In one or more embodiments, the Type 1 tracer and the Type 2 tracer are injected at the same time, whether or not they are each included in the injection fluid. For example, Type 1 and Type 2 tracers may be injected concurrently in a single carrier fluid, may be injected concurrently neat (without a carrier fluid), or may be injected concurrently in separate carrier fluids. In other embodiments, the Type 1 and Type 2 tracers are injected at different times. Whether Type 1 and Type 2 tracers are injected concurrently or at different times, the breakthrough times for each type of tracer may be tracked to preform reservoir analysis according to embodiments of the present disclosure.

In one or more embodiments, the Type 2 tracer is a porosity-sensitive tracer. As such, the Type 2 tracer may interact with the reservoir matrix such that its transport through the formation is affected by the properties of the formation, such as, for example, porosity and permeability. In one or more embodiments, the Type 2 tracer has a form that causes interaction with a porous media of the reservoir matrix. For example, the Type 2 tracer may be too large to be transported through smaller pores, which may be referred to herein as “inaccessible pore volume” (IPV). IPV is measured as a percentage of pore volume (PV), and may range from 0% to about 50% of the total PV, depending on the particular tracer and rock type combination. Generally, the pore sizes that are smaller than the size of a given molecule, e.g., the size of a Type 2 tracer molecule, can be considered as IPV. Thus, in porous media having IPV, large molecules may not occupy or be connected to the IPV. As such, upon transport through such porous media, large molecules may bypass the IPV, flowing more efficiently and quickly through the formation.

Accordingly, in one or more embodiments, the Type 2 tracer may have a size large enough to bypass the IPV in the reservoir matrix of a hydrocarbon-bearing formation or inter-well region (e.g., 107 in FIG. 1). For example, in one or more embodiments the Type 2 tracer has a size ranging from 10 nm to 10 μm. Type 2 tracers may have a size ranging from a lower limit of one of 10, 50, 100, 250, 500, and 1,000 nm to an upper limit of one of 2, 4, 6, 8, and 10 μm, where any lower limit may be paired with any mathematically compatible upper limit.

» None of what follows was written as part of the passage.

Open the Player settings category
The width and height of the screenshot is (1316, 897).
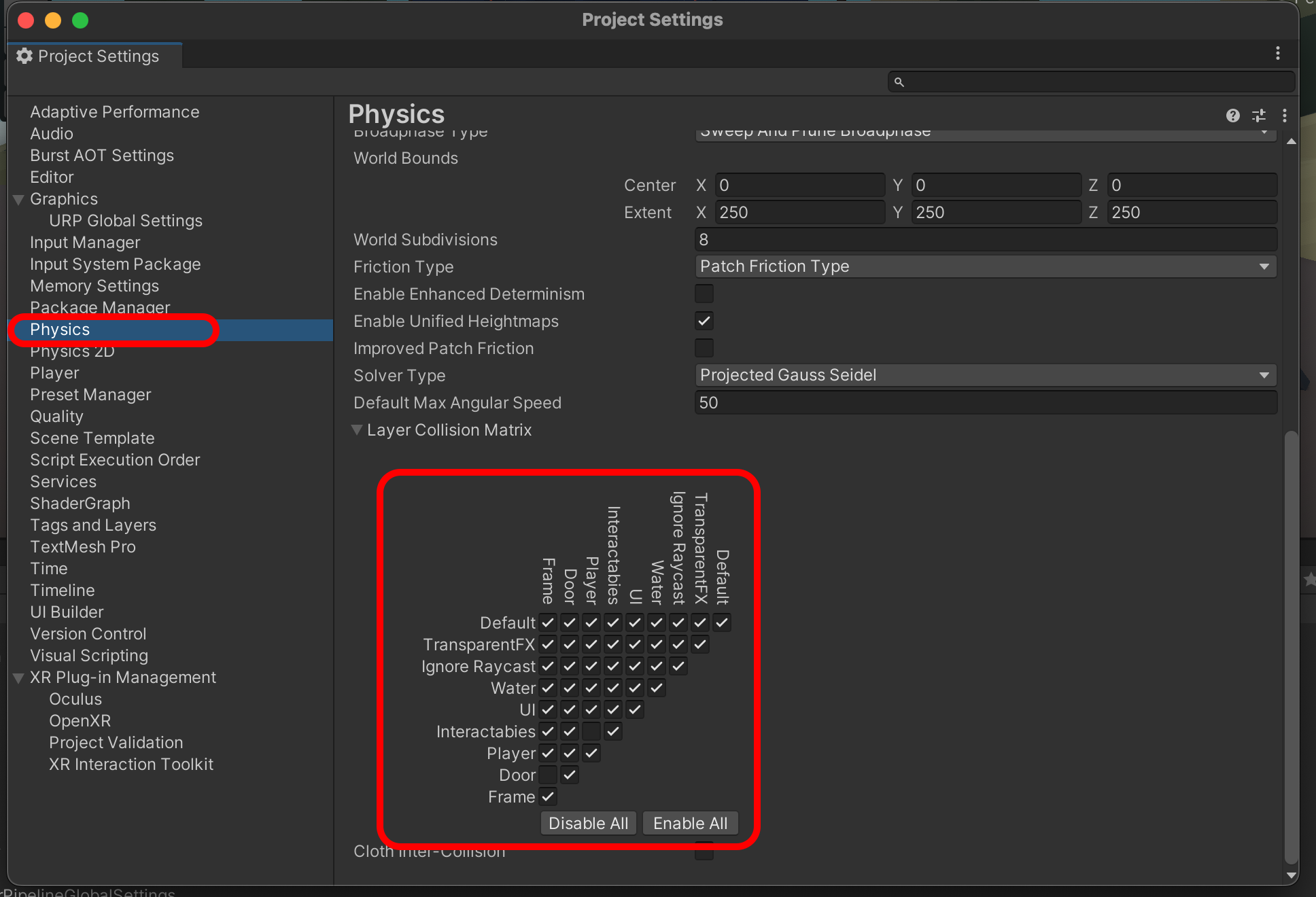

In one or more embodiments, the Type 2 tracer may have a weight average molecular weight (Mw) ranging from 30,000 Da to 20,000,000 Da. For example, Type 2 tracers may have an Mw ranging from a lower limit of one of 30,000, 50,000, 1,000,000, and 2,000,000 Da to an upper limit of one of 5,000,000, 10,000,000, 15,000,000, and 20,000,000 Da, where any lower limit may be paired with any mathematically compatible upper limit.

Other features of the rock type and specific tracer combination can affect the IPV. For example, the rigidity of the tracer and the rock pore shapes, among others, may either hinder or facilitate a tracer's passthrough through the rock, and thus effect the IPV. As such, in some embodiments, other properties of the Type 2 tracer, such as its shape, rigidity, and/or chemistry may affect its interaction with the reservoir matrix, and thus the IPV.

The Type 2 tracer of one or more embodiments may be selected such that it has an IPV of 10 to 50% of total PV, in the target formation. For example, Type 2 tracers may have an IPV ranging from a lower limit of one of 10, 15, 20 and 25% to an upper limit of one of 30, 35, 40, 45 and 50%, where any lower limit may be paired with any mathematically compatible upper limit. Accordingly, a Type 2 tracer with an IPV ranging from 10 to 50% may travel sufficiently faster than a Type 1 tracer in accordance with the present disclosure.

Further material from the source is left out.